Nobody likes paying tax, so it makes sense to do whatever you can to minimise the amount of tax that you pay and take advantage of all the allowances that are available to you. Remember, most allowances apply to one particular tax year - and once it has ended the allowances are lost. That's why Thursday April 5th is such an important day.
To help you save tax and use your allowances, we've listed ten tax savings tips below. As usual, if you'd like any more information on them - or there are any details you're not sure of - then don't hesitate to get in touch with us.

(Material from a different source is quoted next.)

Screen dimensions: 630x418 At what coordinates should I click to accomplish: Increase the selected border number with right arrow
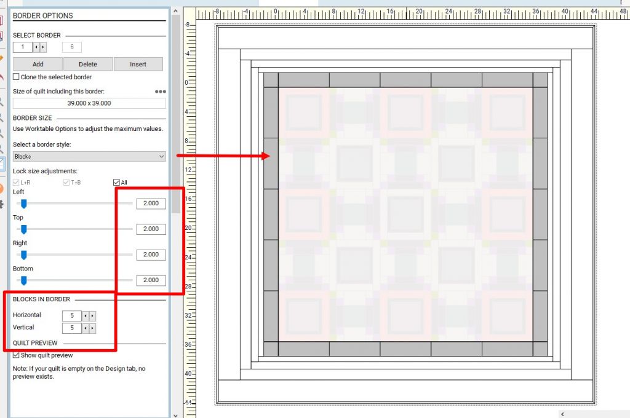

- Use your ISA allowances. For the tax year ending in April 2012 you are allowed to invest up to £10,680 in an Individual Savings Account (ISA), with a maximum £5,340 going into a cash ISA. For the 2012/2013 tax year these figures increase to £11,280 and £5,640 respectively. Investments in ISAs are free of income tax and capital gains tax, so it makes sense to use them, whether you're investing in stocks and shares or you prefer the security of a cash deposit. The tax free nature of an ISA means that they will always outperform a comparable, taxed, investment - but remember, once this year tax year has ended, your ISA allowance for 2011/12 has ended with it.
- Remember to use your other allowances as well, particularly your capital gains tax allowance. For the current tax year everyone is allowed to make gains of £10,600 free of tax, giving a husband and wife a combined allowance in excess of £21,000. In our experience, people don't use their capital gains tax as much as they should in tax planning. This might well be an area where it is worth speaking to your professional adviser, but making good use of your CGT allowances can sometimes make a significant difference to your overall tax bill.
- Check your tax code. If you're unsure what your tax code is, it normally consists of one letter and a few numbers, and for most people, multiplying the numbers by 10 will show you how much you can earn before you pay tax. However, it's fair to say that HMRC frequently make mistakes with tax codes, and if yours is incorrect you could end up paying too much tax.
- Make use of your pension. Pensions can be used to make tax efficient contributions and can help to reduce your tax bill. Have a word with your IFA or accountant, as this is an area where a small amount of advice can save you a significant amount of money.
- If your spouse doesn't work - or earns less than the annual personal allowance - you should consider moving assets into his or her name. This is a perfectly legal and perfectly sensible tax planning move: again, your professional adviser will be able to give you advice on how to do this.
- It's important to remember that your children have allowances as well, both personal and for CGT. They can be employed in a family business and also have the normal CGT allowances - so it can make sense to move assets in to your children's names, especially if the value of those assets is likely to increase.
- Remember that interest paid on bank and building society deposits will have tax deducted at 20%. If you do not pay tax then you can sign a form to have the interest paid without the deduction of tax. Alternatively, you can submit a repayment claim to HMRC.
- Be aware of crucial dates in the 'tax calendar.' The most obvious - and widely reported one - is the self-assessment deadline, but there are other crucial dates throughout the year which you need to be aware of, especially if you are running a business. If you'd like a 'tax calendar' then don't hesitate to get in touch with us.
- Plan for Inheritance Tax. With the threshold for inheritance tax going up many people have been taken out of the IHT net, but for those that are still liable for this tax, it's one area where a small amount of planning can go a long way. Even something as simple as making a will could save you thousands of pounds.
- Finally, work with your professional adviser. Whatever question you ask he or she will have heard it several times before. A good IFA or accountant can pay for his or her services many times over with professional and expert advice. We've all got to pay our taxes, but work with your adviser and he or she will make sure you pay as little as possible.